Avoid tasks that need broad world knowledge
A tiny model can be excellent at a narrow business job, but it is not a magic replacement for every AI feature. It should not be the first choice for research across the open web, legal interpretation, medical diagnosis, major financial judgment, or creative strategy that changes every day. Those tasks may need human experts, large models, retrieval systems, or a careful mix of tools.
The best tiny model tasks have clear boundaries. The model does not need to know everything about the world. It needs to know the business rules, the input shape, and the expected answer format. This is why support routing, internal classification, local command parsing, structured extraction, and private draft cleanup are usually better first projects than general chat.
Keeping the boundary small is not a weakness. It is the reason the model can run locally, cost less to serve, and behave more predictably on normal hardware.
Check the privacy reason
A first tiny model project becomes easier to justify when the workflow contains private or operationally sensitive text. Customer notes, applicant comments, internal pricing context, account requests, order questions, and staff summaries may not belong in a broad hosted prompt every day.
Privacy alone is not enough to make a task viable, but it helps prioritize. If two tasks are equally repetitive, choose the one where local processing reduces unnecessary data movement. A model that runs near the application can turn raw text into a safe category, score, summary, or structured record without sending every detail away.
This does not remove the need for careful permissions, logging, and review. It simply gives the owner another architecture choice. Keep the narrow task close to the data, keep the result easy to inspect, and keep human review in the loop until performance is proven.
Pick the smallest useful first version
The first version should be useful even if it is not fully automatic. A tiny model can begin as a helper that suggests a route, extracts fields for review, drafts a summary, or flags missing information. Human approval can stay in place while the team measures quality.
This approach reduces risk. The business gets evidence before handing over a decision. The dataset improves because reviewers can correct mistakes. The owner learns which edge cases matter. The model becomes a practical tool instead of a risky replacement for judgment.
A good first version has four pieces. It has a task statement in plain language. It has real examples with private details removed.

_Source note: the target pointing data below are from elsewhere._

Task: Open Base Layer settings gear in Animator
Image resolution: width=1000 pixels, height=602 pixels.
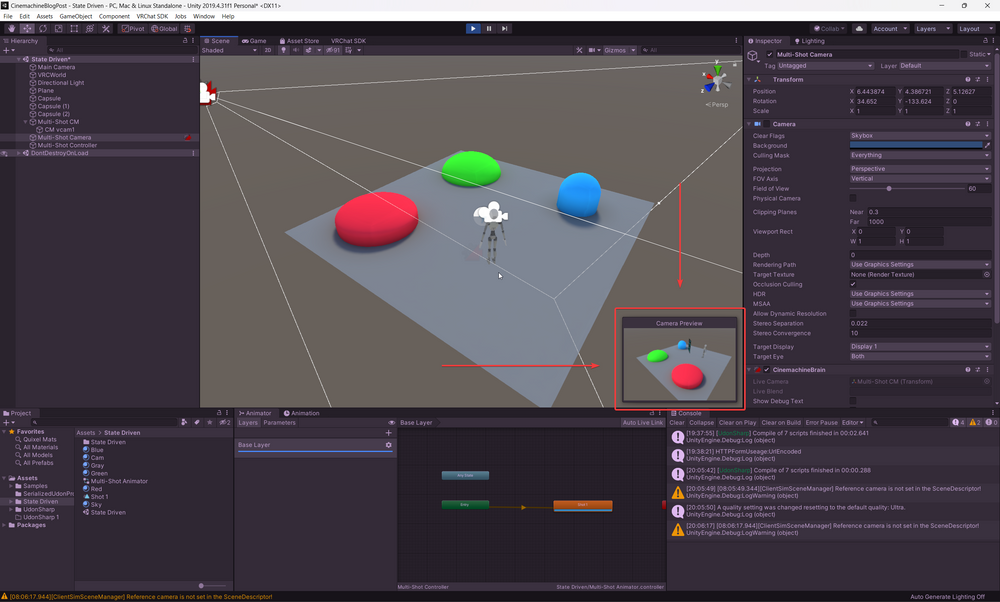Action: [x=389, y=445]
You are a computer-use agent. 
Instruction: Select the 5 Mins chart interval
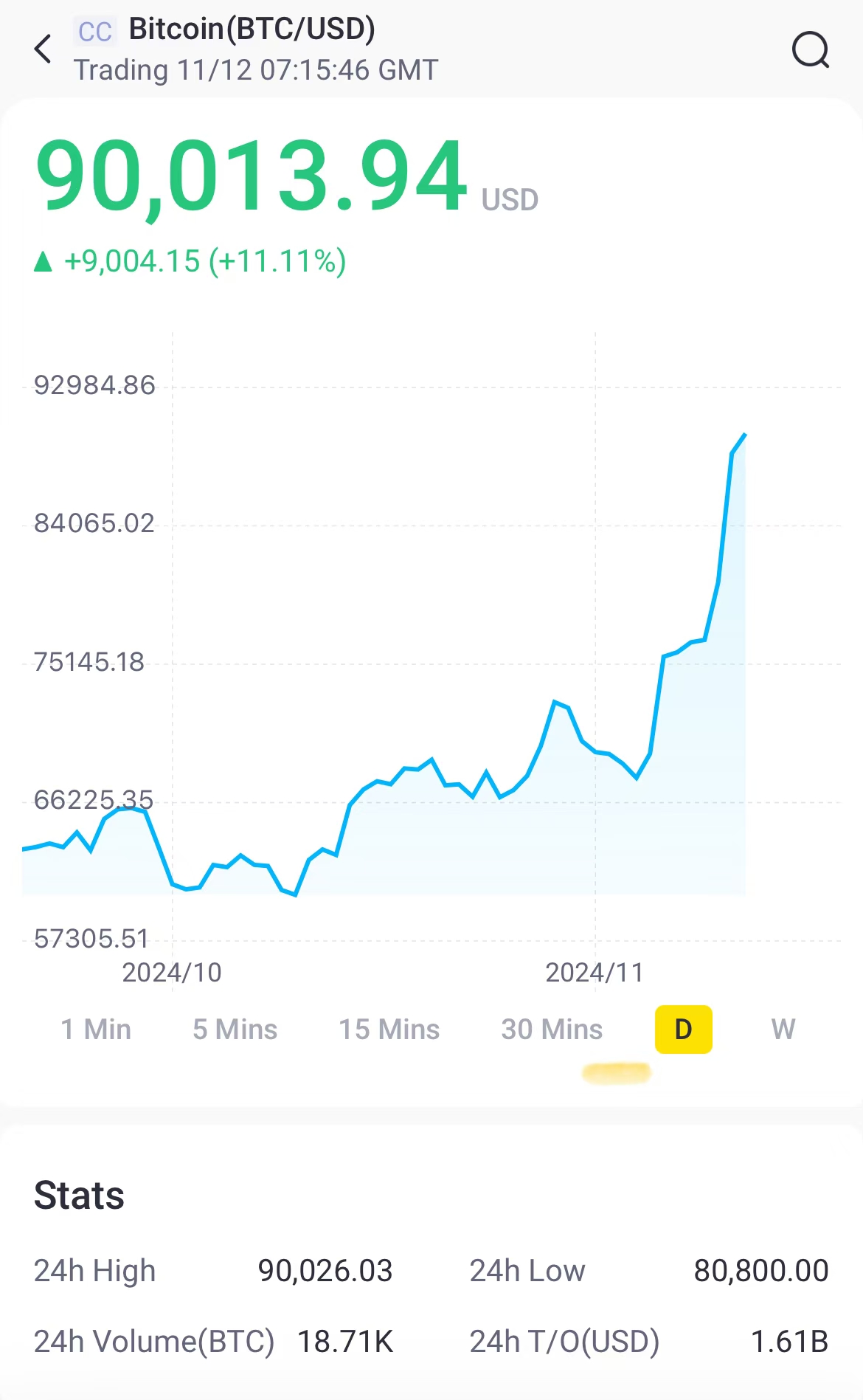[x=235, y=1029]
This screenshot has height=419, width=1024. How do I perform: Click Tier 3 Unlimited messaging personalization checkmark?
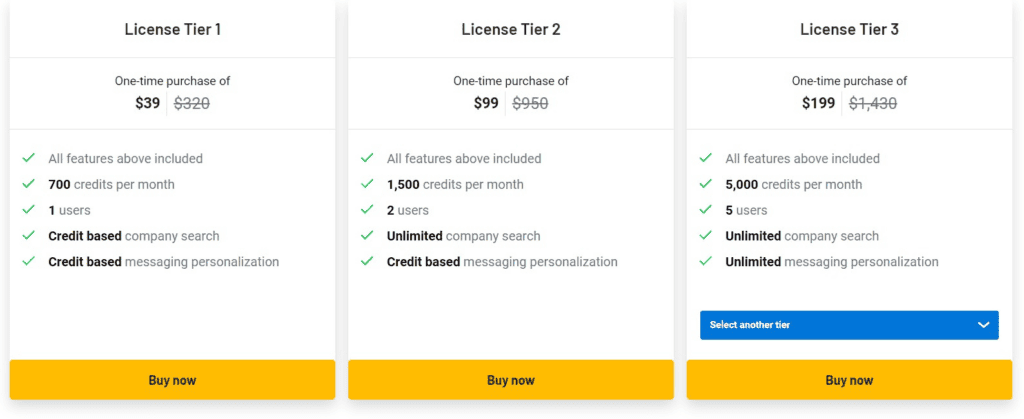click(x=706, y=262)
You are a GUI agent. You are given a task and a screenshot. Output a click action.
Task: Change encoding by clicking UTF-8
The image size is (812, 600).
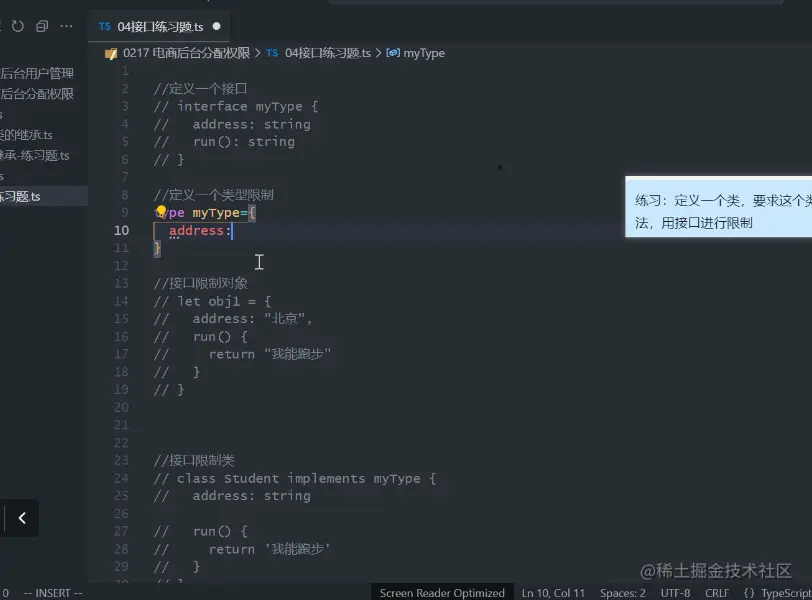(676, 592)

It has a defined output shape. It has a review sheet that measures pass and fail. If those four pieces exist, the project is no longer a vague AI idea. It is a small workflow that can be trained, tested, and improved.
A simple final checklist
Choose the task if the work repeats often, the input shape is familiar, the output is clearly defined, a human can review results quickly, privacy or cost gives the project a reason to exist, and a partial helper version would still save time.
Pause the task if the rules are not agreed, the examples are too rare, the output changes by reviewer, the work needs fresh research, or a wrong answer would create serious harm without expert review.
The first tiny model should feel almost obvious once you find it. It is the job people already know how to judge, but do not want to repeat forever. Start there. Build the smallest reliable specialist. Prove it on real examples. Then decide whether the next repeated workflow deserves its own model too.